DOMANDE SUL MATERIALE:
**A.** Elenca le tre cose che, secondo il brano sulla Varroa, il recente studio esplora.
**B.** Nel brano sulla Varroa, sostituisci "api mellifere" con "api da miele" e riscrivi il passo che parte da "Risultati di quattro" e finisce con "Di seguito l’approfondimento.".

BRANO SCELTO:
########################################
Risultati di quattro generazioni di selezione per il comportamento igienico sensibile alla Varroa nelle api mellifere

La sopravvivenza delle api mellifere, fondamentali per l’impollinazione e la sicurezza alimentare globale, è minacciata da Varroa destructor, un acaro parassita che ha rivoluzionato le sfide dell’apicoltura moderna. Un recente studio esplora l’impatto biologico e produttivo dell’infestazione, le strategie di contenimento attuali e le prospettive offerte dall’allevamento selettivo, con un focus sui comportamenti naturali di resistenza che potrebbero rappresentare la chiave per un’apicoltura più sostenibile. Di seguito l’approfondimento.
########################################
DATI FORNITI:
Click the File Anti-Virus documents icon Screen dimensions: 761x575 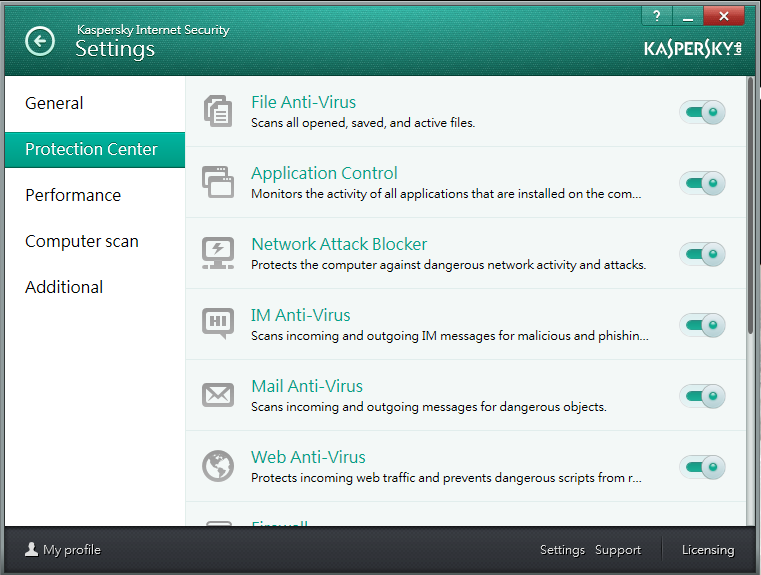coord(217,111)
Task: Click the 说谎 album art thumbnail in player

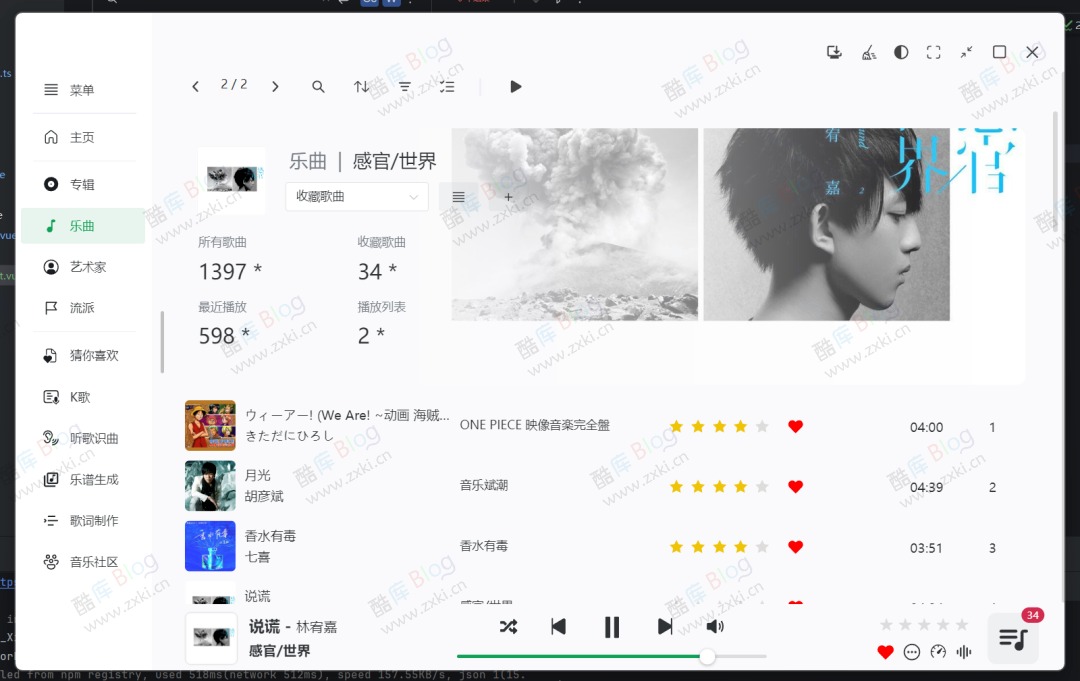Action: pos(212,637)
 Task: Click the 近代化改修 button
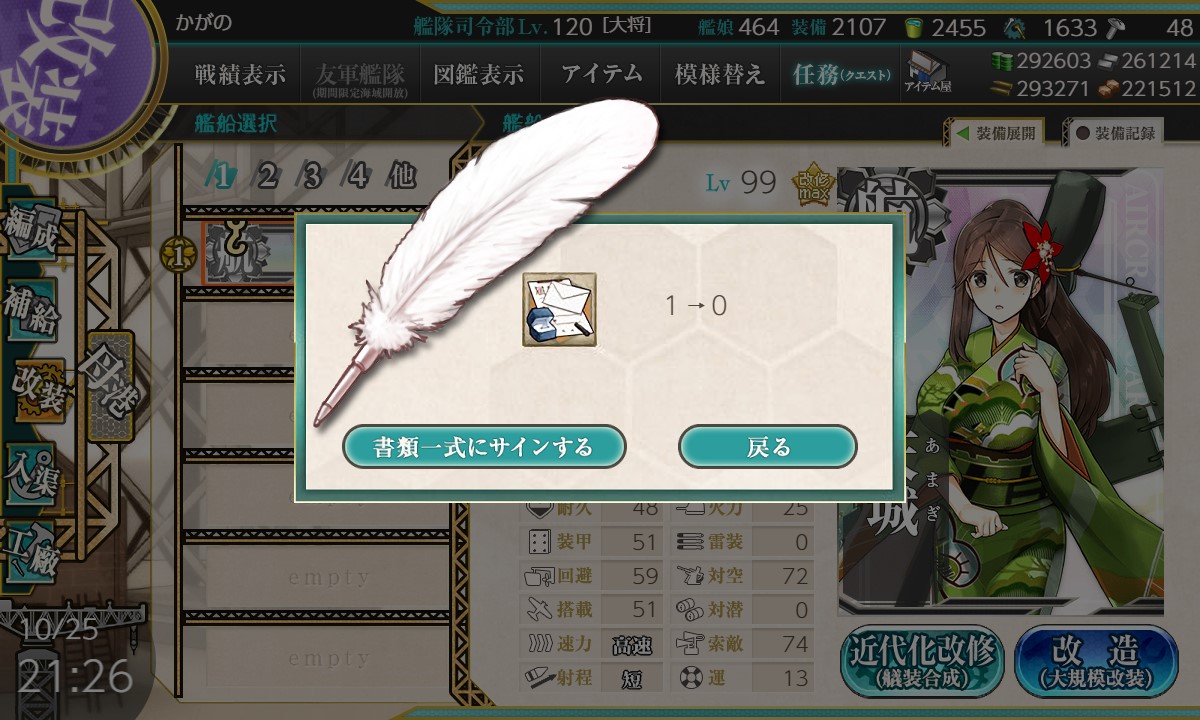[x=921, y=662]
########################################
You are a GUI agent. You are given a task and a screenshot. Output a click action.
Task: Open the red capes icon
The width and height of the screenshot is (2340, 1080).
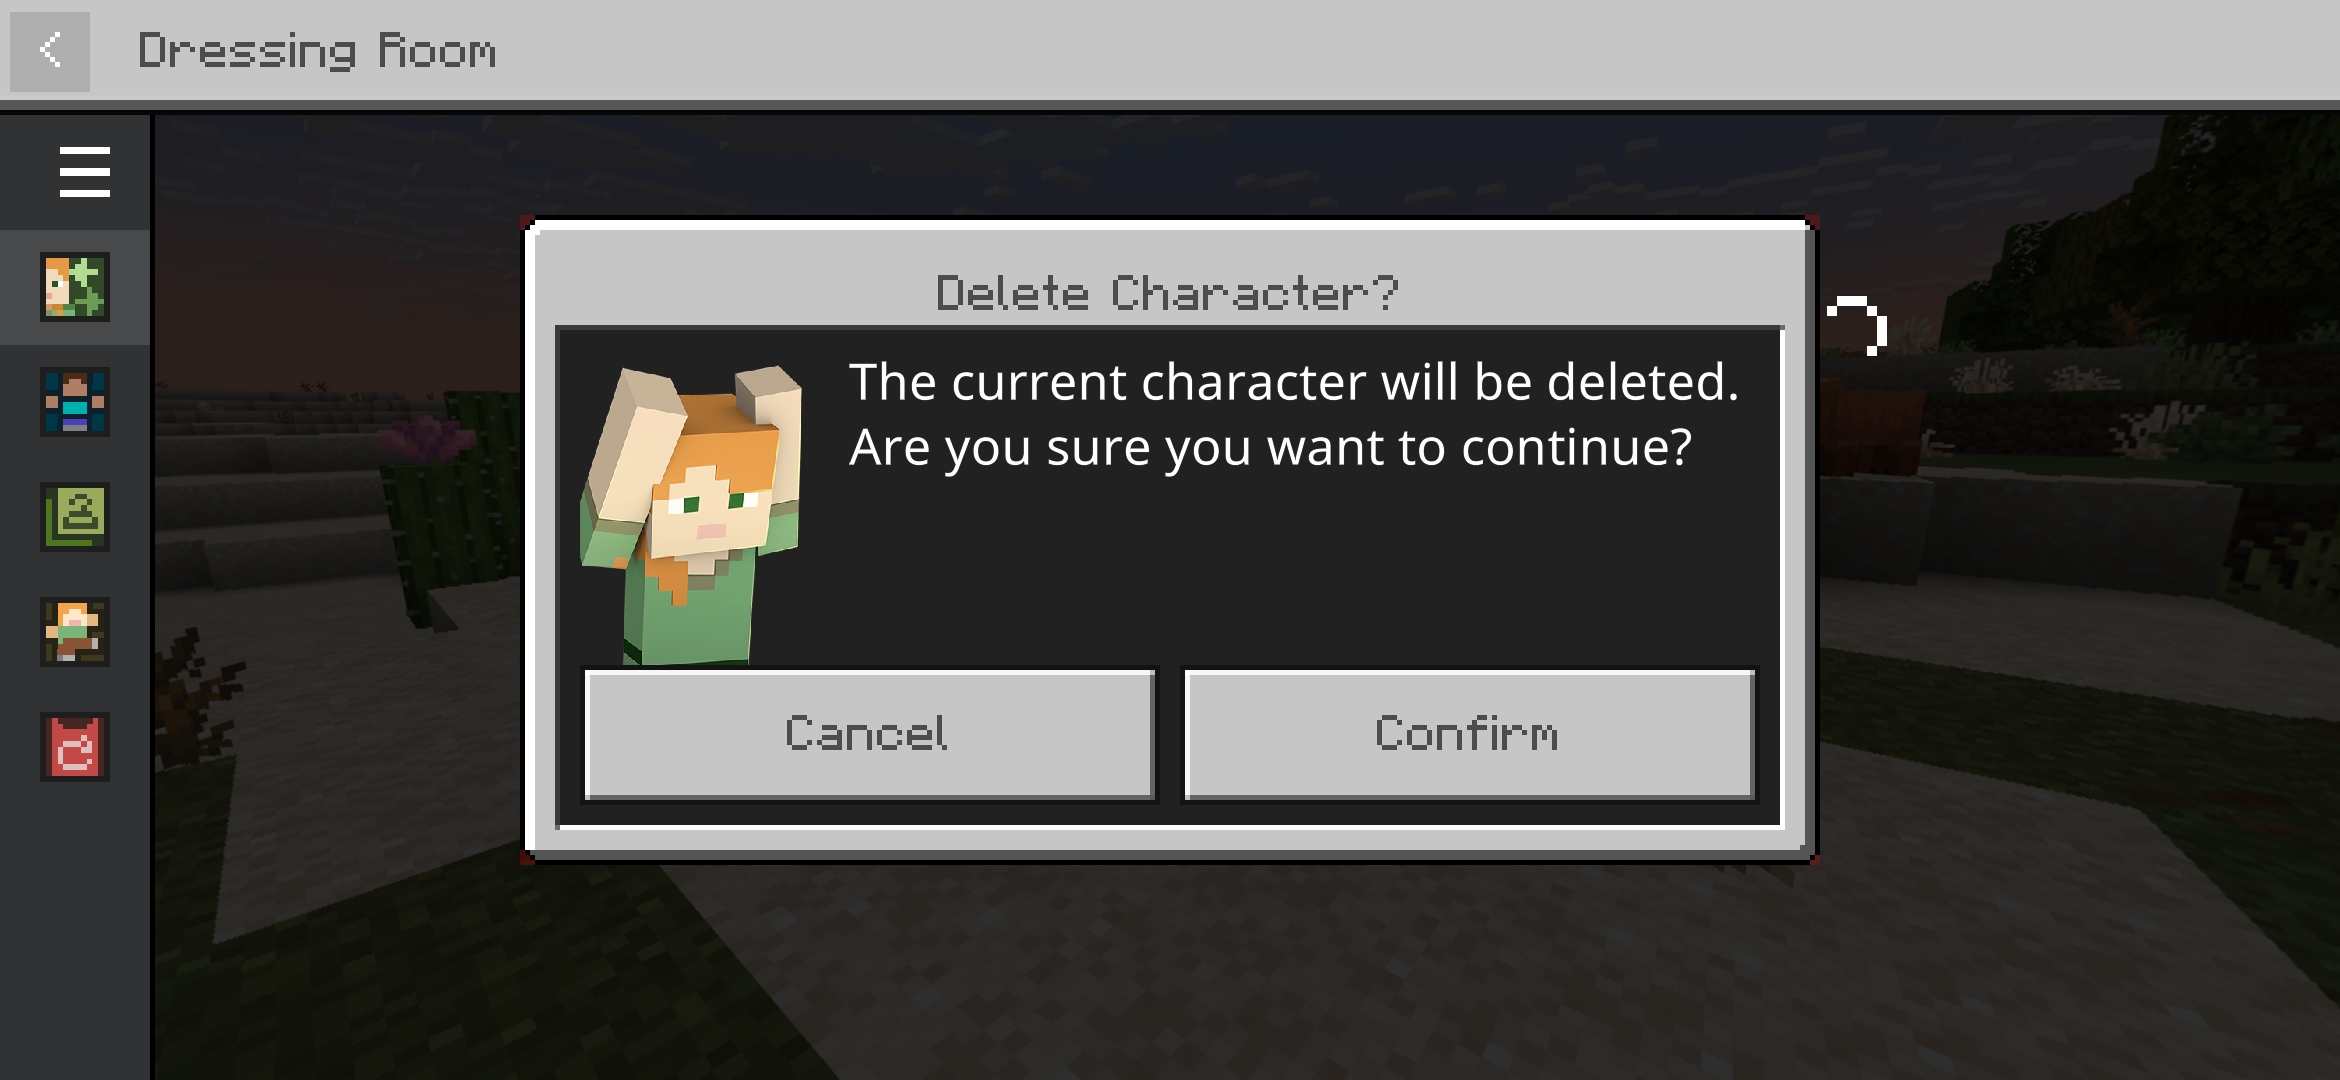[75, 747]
########################################
RISPOSTE:
**A.**
- l'impatto biologico e produttivo dell'infestazione
- le strategie di contenimento attuali
- le prospettive offerte dall'allevamento selettivo

**B.**
Risultati di quattro generazioni di selezione per il comportamento igienico sensibile alla Varroa nelle api da miele

La sopravvivenza delle api da miele, fondamentali per l’impollinazione e la sicurezza alimentare globale, è minacciata da Varroa destructor, un acaro parassita che ha rivoluzionato le sfide dell’apicoltura moderna. Un recente studio esplora l’impatto biologico e produttivo dell’infestazione, le strategie di contenimento attuali e le prospettive offerte dall’allevamento selettivo, con un focus sui comportamenti naturali di resistenza che potrebbero rappresentare la chiave per un’apicoltura più sostenibile. Di seguito l’approfondimento.